Todo apunta efectivamente, veinticinco años después de aquellos acontecimientos, a que fue así. Y el propio interesado, cuando aún no había cerrado el pacto de silencio con La Zarzuela y permanecía sólo, abandonado y al borde de la muerte en la prisión de Alcalá de Henares, lo transmitió una y otra vez a las escasas personas que, por necesidades de su trabajo, por solidaridad y altruismo, estuvieron a su lado en aquellos tristes momentos de su vida. Algunas de estas personas todavía están vivas y que yo sepa, no se han quedado mudas como el otrora poderoso (y ahora pobre cultivador de camelias) marqués de Santa Cruz de Rivadulla y general de División del Ejército español, don Alfonso Armada y Comyn.

Undécimo: El rey Juan Carlos llama «traidor» al general Armada a través de José Luis de Vilallonga, en el libro biográfico El Rey, publicado en Francia. No obstante, ¡qué casualidad!, en la edición española del mismo no figura ese pasaje. Resulta extraña esa mutilación del texto original en un libro de amplísima difusión nacional y que le podía haber servido al monarca para ratificar ante los españoles, con pelos y señales, la incuestionable deslealtad de uno de sus más fieles colaboradores. Sin embargo, no lo hace. ¿Por qué en Francia sí y en España no? ¿Pesaría en el ánimo de don Juan Carlos aquello tan arcaico de la inmadurez del pueblo español? ¿O tal vez aquello otro tan arcaico también de que en casa de uno hay cosas que mejor es «no meneallas»?

Duodécimo: Siempre ha resultado muy extraño en esta oscura y rocambolesca «intentona golpista» del 23-F que fueran los dos generales más monárquicos del país (de gran prestigio los dos, por otra parte) los que se levantaran en armas contra el régimen político representado por su amo y señor, el rey de España, al que ambos profesaban un respeto y una consideración fuera de cualquier duda. Para estos dos militares (uno procedente de la nobleza y dedicado durante muchos años al servicio de don Juan Carlos, y el otro de familia entroncada en la élite castrense más monárquica), el rey era un bien en sí mismo, una especie de patrimonio nacional al que había que preservar de cualquier peligro y al que había que darle todo sin que importara sacrificio personal alguno. Y efectivamente, cada uno de ellos, en sus respectivos círculos profesionales, trabajaron sin desmayo durante años para que la monarquía recién «reinstaurada» por el dictador Franco echara raíces en una España convulsa a la que le costaba encontrar su camino. Uno de ellos, el de más peso militar, el teniente general Milans del Bosch, incluso llegó a enfrentarse (desmarcándose definitivamente de su proyecto) al grupo de generales franquistas que, tachándole de traidor al Generalísimo, querían la inmediata caída del rey Juan Carlos. El otro, el general Armada, convirtiéndose en el fiel servidor palaciego del monarca, en su confidente, en su ayudante, en su asesor personal, en el secretario general de su Casa.

···

Qué se pide:
a - Reproduce del texto sobre el 23-F el fragmento que va desde "Todo apunta efectivamente, veinticinco" hasta "Armada y Comyn.", ambos incluidos.
b - Responde con datos del texto sobre el 23-F:
(i) ¿En qué país se publicó la edición del libro El Rey en la que el rey Juan Carlos llama «traidor» al general Armada?
(ii) ¿Qué rango militar tenía Milans del Bosch?
(iii) ¿Qué planta cultiva ahora el marqués de Santa Cruz de Rivadulla?
c - Enumera todos los papeles que, según la última frase del texto sobre el 23-F, llegó a tener el general Armada junto al monarca.
Los registros no hacen falta para resolver nada de este ejercicio.

Líneas de datos:
···

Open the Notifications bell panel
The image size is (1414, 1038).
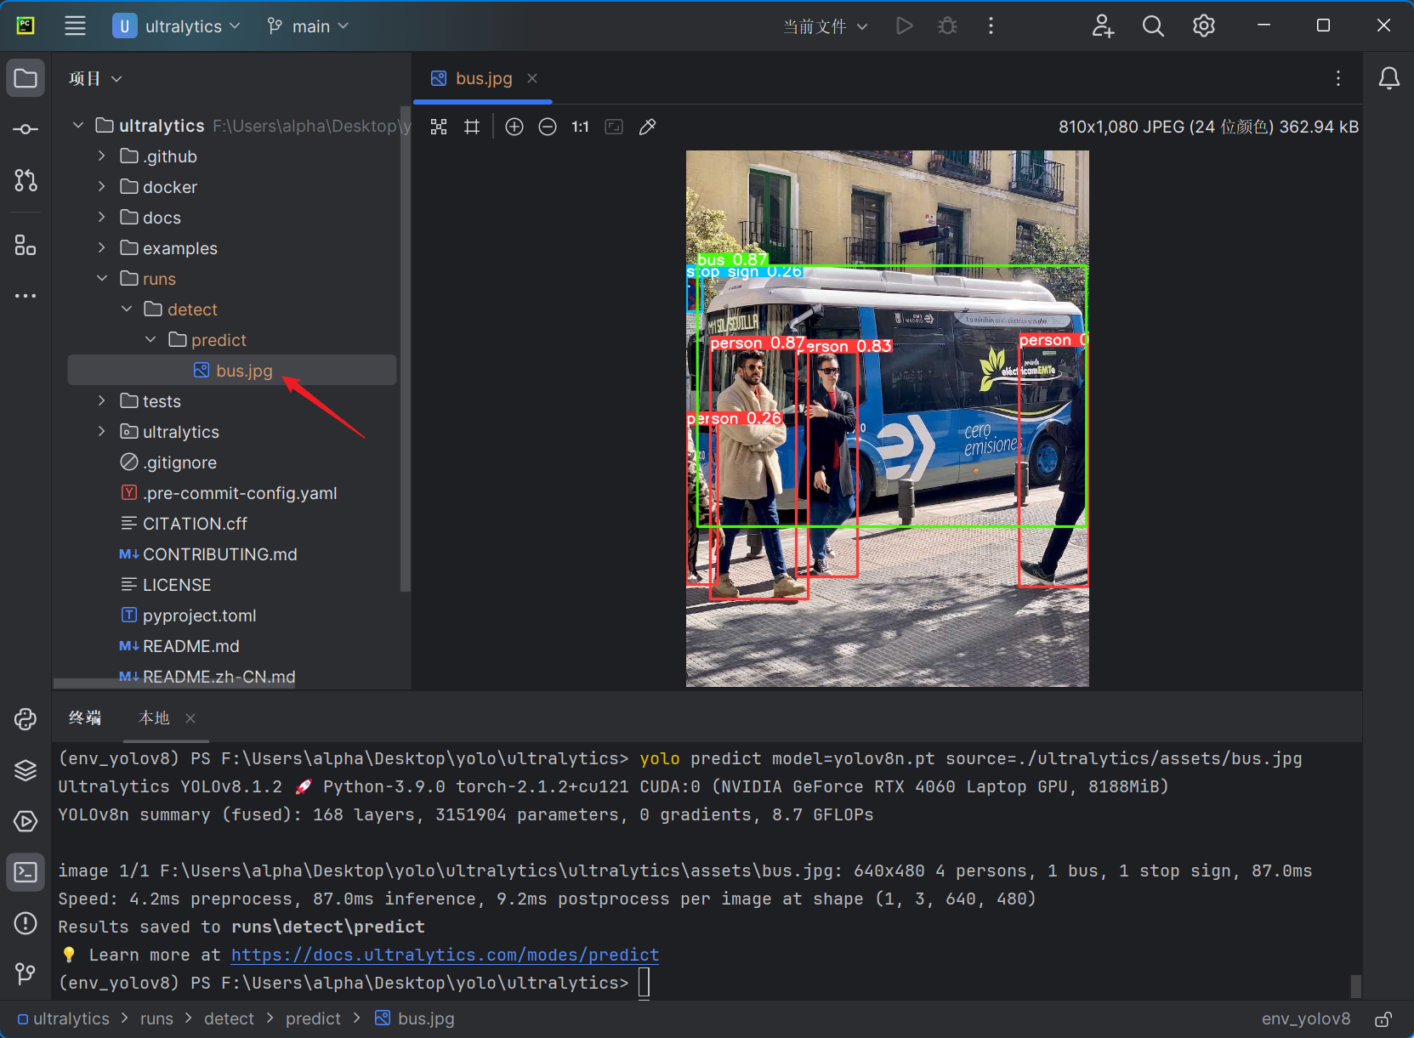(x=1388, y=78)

···

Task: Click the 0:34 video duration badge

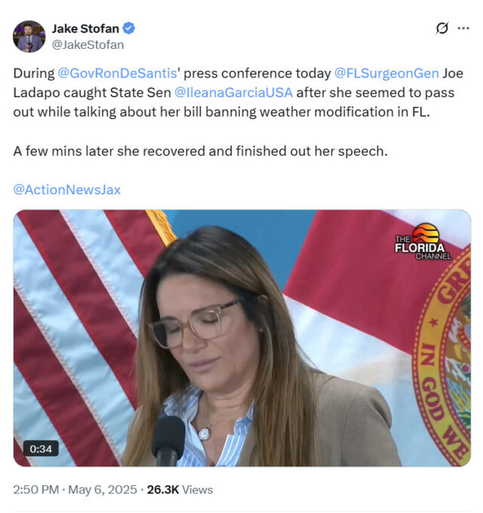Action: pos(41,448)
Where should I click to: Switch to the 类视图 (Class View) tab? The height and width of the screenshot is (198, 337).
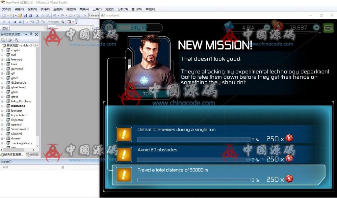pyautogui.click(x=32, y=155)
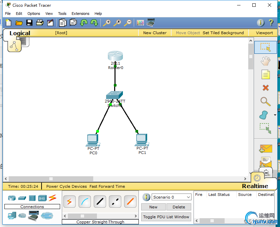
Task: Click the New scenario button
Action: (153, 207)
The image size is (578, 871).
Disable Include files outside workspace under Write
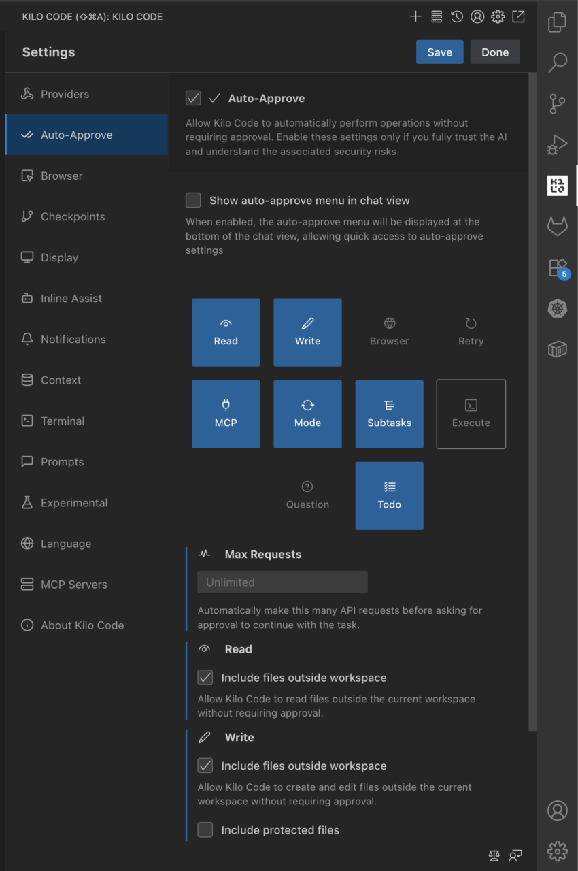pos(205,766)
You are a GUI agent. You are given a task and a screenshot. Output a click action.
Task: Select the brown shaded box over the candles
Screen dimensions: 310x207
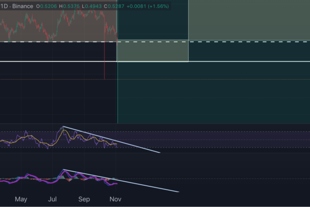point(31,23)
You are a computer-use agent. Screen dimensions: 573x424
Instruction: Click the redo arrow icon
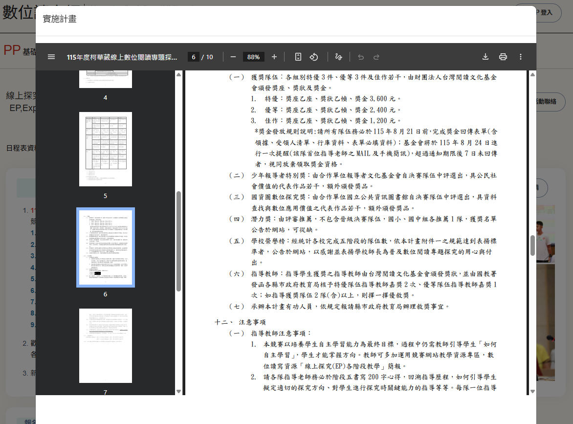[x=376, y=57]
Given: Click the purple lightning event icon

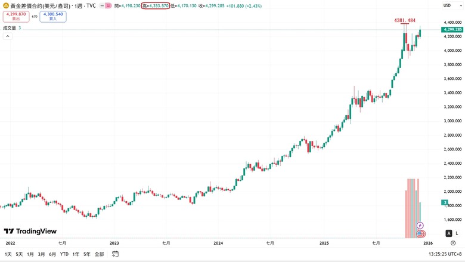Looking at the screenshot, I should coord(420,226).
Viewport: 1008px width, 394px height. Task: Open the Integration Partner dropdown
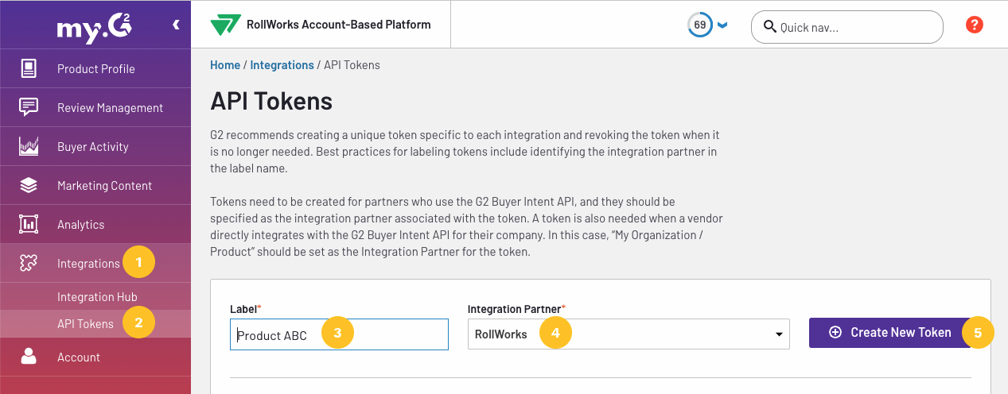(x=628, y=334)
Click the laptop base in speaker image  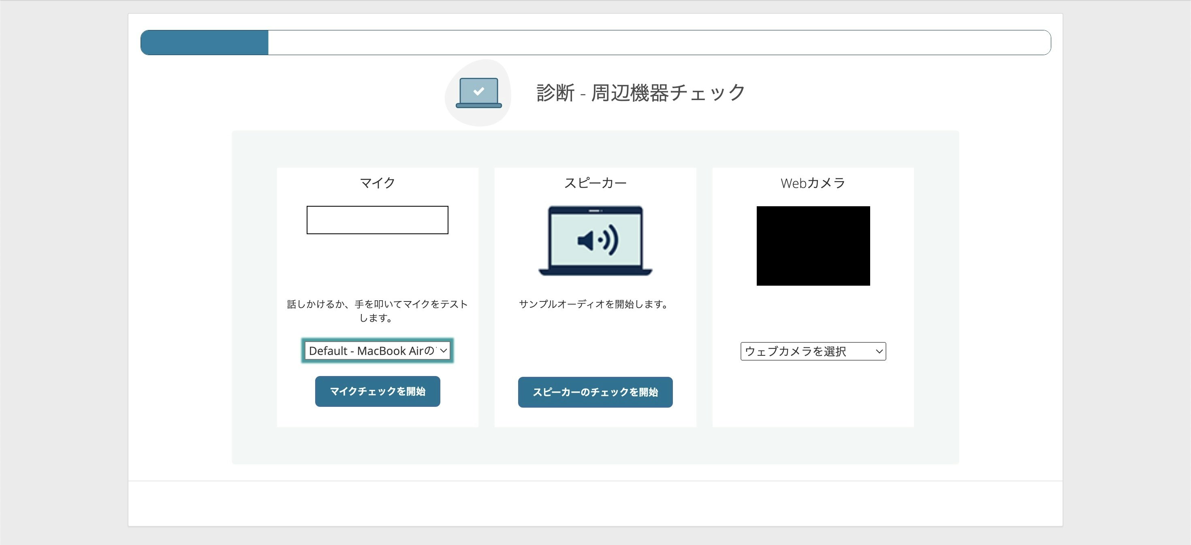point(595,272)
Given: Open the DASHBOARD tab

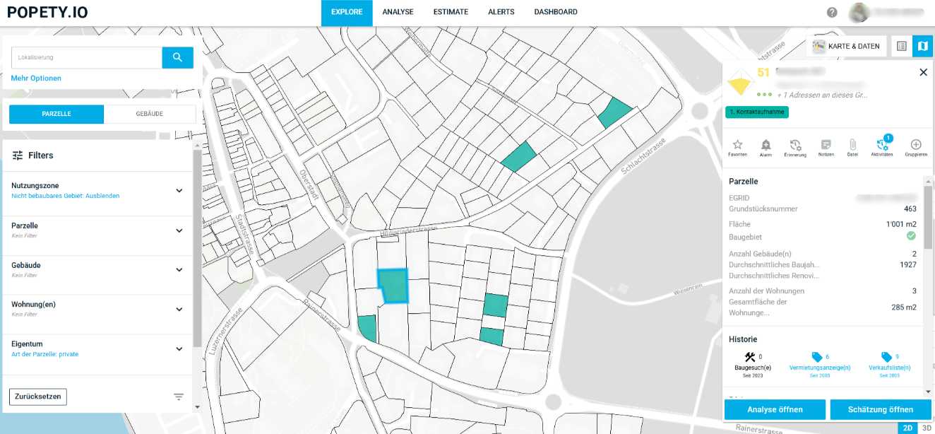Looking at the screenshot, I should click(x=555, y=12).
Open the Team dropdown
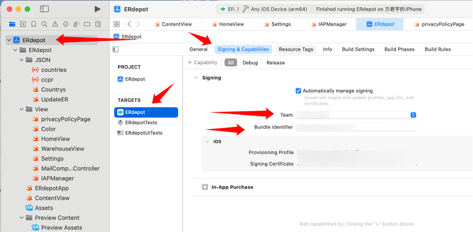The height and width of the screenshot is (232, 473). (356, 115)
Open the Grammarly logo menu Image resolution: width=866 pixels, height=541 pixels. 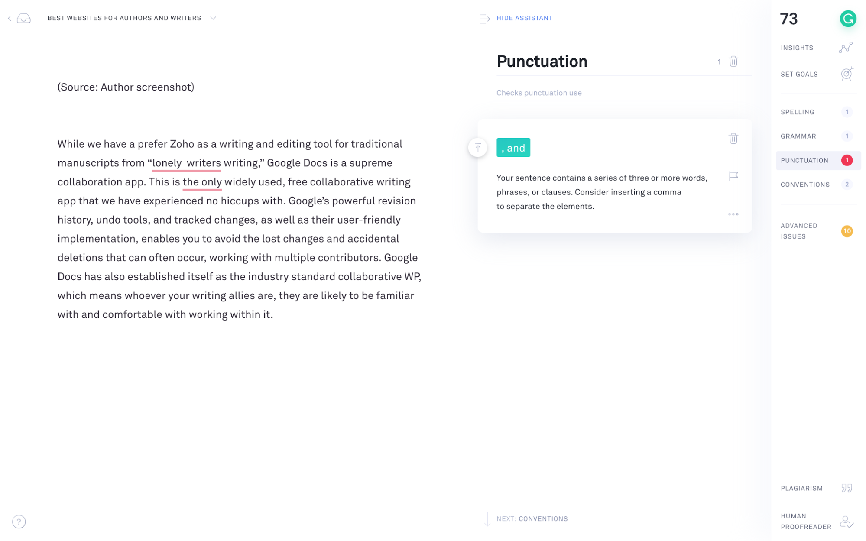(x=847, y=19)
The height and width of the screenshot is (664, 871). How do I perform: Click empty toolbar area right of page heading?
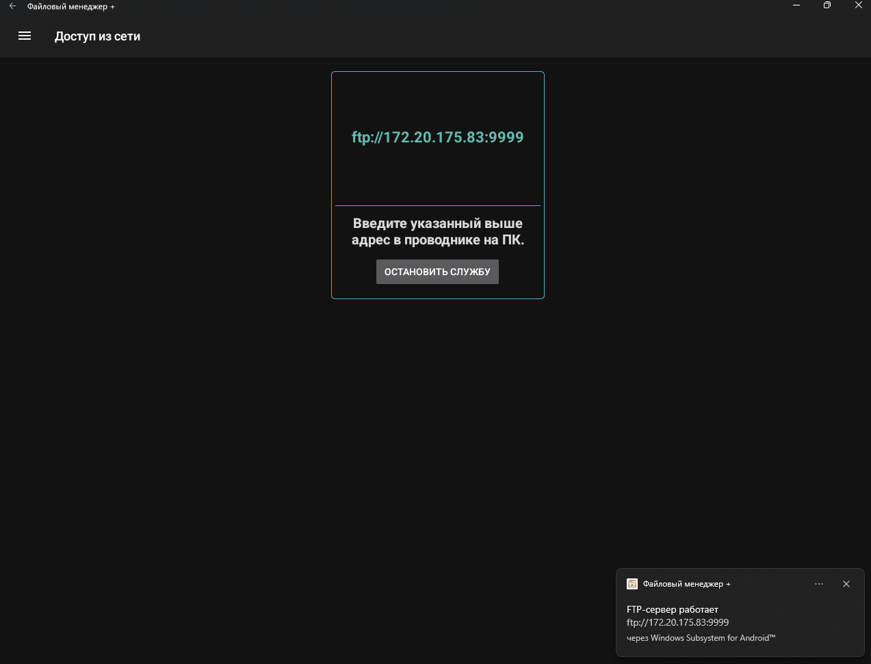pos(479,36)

···

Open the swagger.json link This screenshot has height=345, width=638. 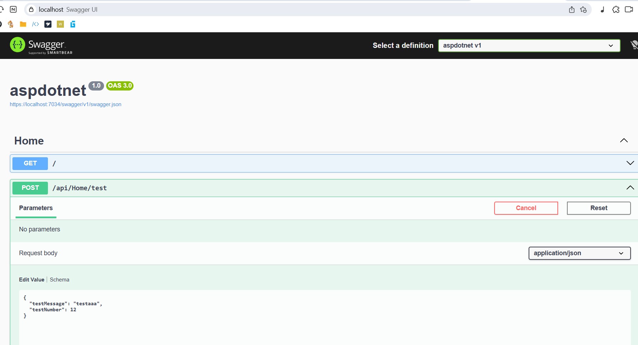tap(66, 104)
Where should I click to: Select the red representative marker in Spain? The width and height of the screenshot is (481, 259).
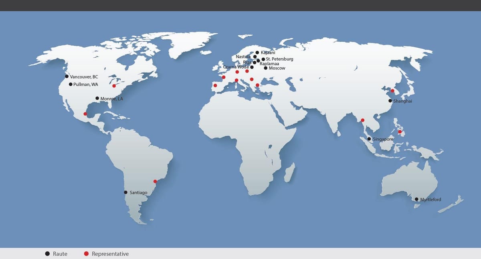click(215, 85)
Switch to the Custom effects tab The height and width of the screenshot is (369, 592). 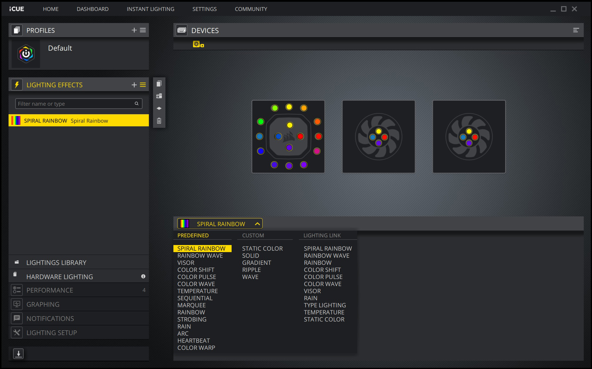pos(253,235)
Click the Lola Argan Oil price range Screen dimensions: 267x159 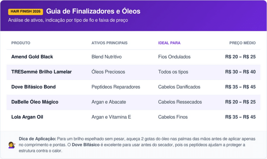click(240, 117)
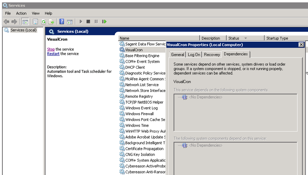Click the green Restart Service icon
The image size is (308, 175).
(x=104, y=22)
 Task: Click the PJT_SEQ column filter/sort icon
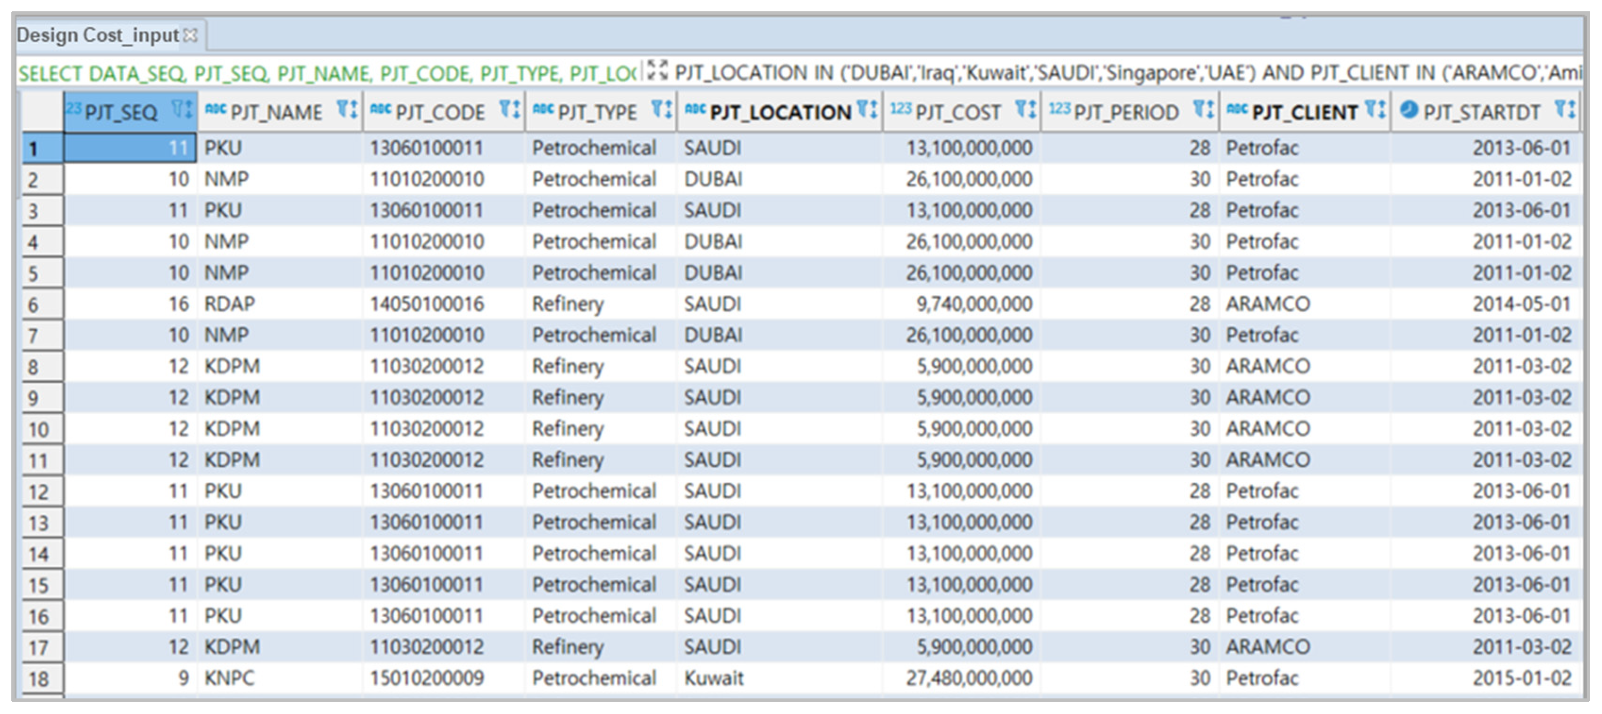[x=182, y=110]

···

Respuestas:
a -
Todo apunta efectivamente, veinticinco años después de aquellos acontecimientos, a que fue así. Y el propio interesado, cuando aún no había cerrado el pacto de silencio con La Zarzuela y permanecía sólo, abandonado y al borde de la muerte en la prisión de Alcalá de Henares, lo transmitió una y otra vez a las escasas personas que, por necesidades de su trabajo, por solidaridad y altruismo, estuvieron a su lado en aquellos tristes momentos de su vida. Algunas de estas personas todavía están vivas y que yo sepa, no se han quedado mudas como el otrora poderoso (y ahora pobre cultivador de camelias) marqués de Santa Cruz de Rivadulla y general de División del Ejército español, don Alfonso Armada y Comyn.

b -
(i) En Francia.
(ii) Teniente general.
(iii) Camelias.

c -
- Fiel servidor palaciego
- Confidente
- Ayudante
- Asesor personal
- Secretario general de su Casa